PROBLEM DESCRIPTION >>
The answer must consist of each line below that holds the word "with", copied as it stands.

[Stored items]
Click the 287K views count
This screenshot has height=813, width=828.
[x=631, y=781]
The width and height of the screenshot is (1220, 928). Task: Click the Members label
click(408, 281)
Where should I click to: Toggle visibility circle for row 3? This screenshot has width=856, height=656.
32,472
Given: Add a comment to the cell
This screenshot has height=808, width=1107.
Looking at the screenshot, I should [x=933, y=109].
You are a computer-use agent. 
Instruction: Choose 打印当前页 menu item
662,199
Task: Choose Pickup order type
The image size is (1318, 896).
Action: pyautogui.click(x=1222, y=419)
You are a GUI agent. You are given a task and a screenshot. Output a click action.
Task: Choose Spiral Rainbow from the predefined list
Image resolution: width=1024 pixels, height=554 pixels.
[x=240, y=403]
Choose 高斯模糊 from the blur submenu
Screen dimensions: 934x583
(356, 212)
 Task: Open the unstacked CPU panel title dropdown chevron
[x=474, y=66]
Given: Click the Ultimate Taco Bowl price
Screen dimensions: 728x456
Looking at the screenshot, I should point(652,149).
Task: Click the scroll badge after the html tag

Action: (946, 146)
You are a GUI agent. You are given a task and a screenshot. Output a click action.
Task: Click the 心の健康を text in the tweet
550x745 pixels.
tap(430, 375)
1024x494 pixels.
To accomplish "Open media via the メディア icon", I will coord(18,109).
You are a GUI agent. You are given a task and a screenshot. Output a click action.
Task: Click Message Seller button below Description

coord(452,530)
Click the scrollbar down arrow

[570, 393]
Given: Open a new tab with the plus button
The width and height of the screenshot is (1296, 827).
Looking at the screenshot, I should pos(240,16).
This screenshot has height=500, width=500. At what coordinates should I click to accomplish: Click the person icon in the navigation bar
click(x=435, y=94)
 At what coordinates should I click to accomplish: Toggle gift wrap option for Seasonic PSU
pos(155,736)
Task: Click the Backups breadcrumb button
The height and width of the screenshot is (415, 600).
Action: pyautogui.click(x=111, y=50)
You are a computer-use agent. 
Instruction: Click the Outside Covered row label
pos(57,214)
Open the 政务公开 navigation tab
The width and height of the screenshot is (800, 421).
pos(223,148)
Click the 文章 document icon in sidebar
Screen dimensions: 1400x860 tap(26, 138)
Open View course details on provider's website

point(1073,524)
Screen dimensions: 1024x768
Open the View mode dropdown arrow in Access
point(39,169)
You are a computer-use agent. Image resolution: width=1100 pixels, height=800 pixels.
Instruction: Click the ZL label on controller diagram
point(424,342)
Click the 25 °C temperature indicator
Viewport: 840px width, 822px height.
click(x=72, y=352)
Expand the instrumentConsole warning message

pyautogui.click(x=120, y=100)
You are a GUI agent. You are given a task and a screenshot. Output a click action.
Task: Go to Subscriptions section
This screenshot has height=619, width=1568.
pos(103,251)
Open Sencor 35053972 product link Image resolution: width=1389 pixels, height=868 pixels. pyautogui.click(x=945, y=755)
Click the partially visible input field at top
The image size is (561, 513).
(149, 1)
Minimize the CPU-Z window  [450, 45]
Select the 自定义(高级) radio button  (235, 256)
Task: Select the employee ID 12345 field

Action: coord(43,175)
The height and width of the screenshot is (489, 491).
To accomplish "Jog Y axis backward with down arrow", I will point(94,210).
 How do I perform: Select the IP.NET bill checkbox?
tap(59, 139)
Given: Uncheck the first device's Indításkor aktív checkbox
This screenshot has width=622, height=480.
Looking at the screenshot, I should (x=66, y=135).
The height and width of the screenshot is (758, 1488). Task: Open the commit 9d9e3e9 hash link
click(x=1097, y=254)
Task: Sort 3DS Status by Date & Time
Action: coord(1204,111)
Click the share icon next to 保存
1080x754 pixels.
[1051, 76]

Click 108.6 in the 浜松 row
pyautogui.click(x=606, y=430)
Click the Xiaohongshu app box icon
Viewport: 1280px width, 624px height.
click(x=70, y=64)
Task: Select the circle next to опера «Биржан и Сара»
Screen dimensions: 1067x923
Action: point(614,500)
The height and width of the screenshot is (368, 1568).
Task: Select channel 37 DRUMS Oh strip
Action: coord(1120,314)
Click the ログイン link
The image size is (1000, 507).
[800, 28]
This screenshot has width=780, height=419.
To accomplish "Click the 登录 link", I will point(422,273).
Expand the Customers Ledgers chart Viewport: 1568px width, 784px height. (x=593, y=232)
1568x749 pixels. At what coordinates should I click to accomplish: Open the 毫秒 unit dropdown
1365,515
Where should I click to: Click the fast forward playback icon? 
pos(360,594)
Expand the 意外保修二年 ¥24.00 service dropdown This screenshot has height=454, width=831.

THE ANSWER >>
Given: Open a new tab with the plus button
To accomplish "Jog Y axis backward with down arrow", I will point(94,210).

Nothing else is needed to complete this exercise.